** Start Listed entries **

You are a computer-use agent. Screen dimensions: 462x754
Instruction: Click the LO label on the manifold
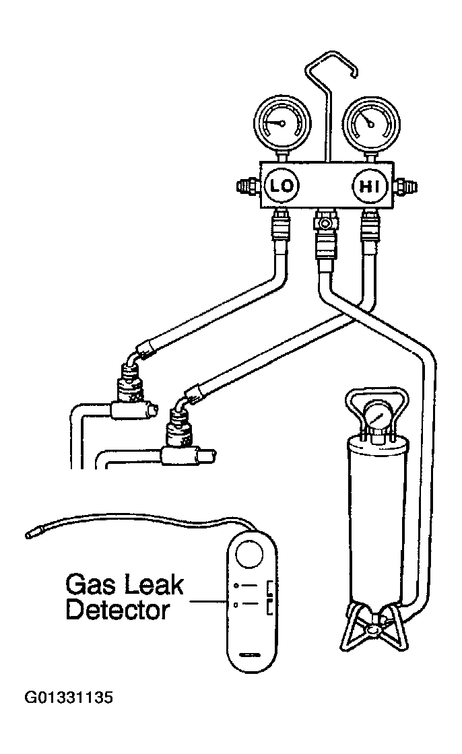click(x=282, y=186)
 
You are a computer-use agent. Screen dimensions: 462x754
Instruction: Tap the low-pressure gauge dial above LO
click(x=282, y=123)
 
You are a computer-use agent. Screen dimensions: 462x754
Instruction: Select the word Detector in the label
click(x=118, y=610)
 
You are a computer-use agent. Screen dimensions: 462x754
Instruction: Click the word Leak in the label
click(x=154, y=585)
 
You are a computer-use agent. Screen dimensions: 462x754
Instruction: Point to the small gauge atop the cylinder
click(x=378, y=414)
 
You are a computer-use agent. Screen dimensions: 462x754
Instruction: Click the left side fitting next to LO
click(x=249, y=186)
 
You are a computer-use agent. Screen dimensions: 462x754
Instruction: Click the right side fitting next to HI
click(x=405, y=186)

** End Listed entries **
** Start Listed entries **

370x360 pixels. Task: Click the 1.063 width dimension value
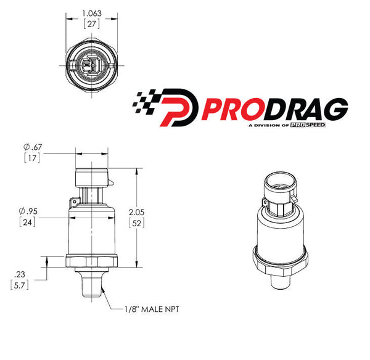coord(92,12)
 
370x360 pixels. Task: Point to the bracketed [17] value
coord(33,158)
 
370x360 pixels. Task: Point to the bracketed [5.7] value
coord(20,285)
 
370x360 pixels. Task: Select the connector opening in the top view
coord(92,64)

** End Listed entries **
** Start Listed entries **

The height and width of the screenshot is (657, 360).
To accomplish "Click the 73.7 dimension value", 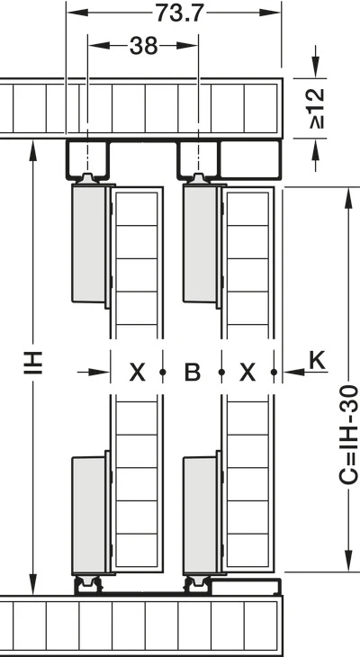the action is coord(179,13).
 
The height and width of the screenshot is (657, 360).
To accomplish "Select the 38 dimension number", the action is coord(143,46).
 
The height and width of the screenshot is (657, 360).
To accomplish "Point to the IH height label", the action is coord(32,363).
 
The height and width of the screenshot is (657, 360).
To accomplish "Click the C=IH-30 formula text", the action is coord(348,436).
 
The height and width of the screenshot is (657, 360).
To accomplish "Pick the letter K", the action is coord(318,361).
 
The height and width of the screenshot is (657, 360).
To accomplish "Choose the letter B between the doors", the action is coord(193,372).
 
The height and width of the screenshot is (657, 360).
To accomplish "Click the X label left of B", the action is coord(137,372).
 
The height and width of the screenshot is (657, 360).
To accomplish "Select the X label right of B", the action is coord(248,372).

** End Listed entries **

* _Written request_
Which lines in the entries above contain the word "next", with case counting? Pick out each such line and copy it.

* _Response to this task_
Instruction: Click the left side fitting next to LO
Instruction: Click the right side fitting next to HI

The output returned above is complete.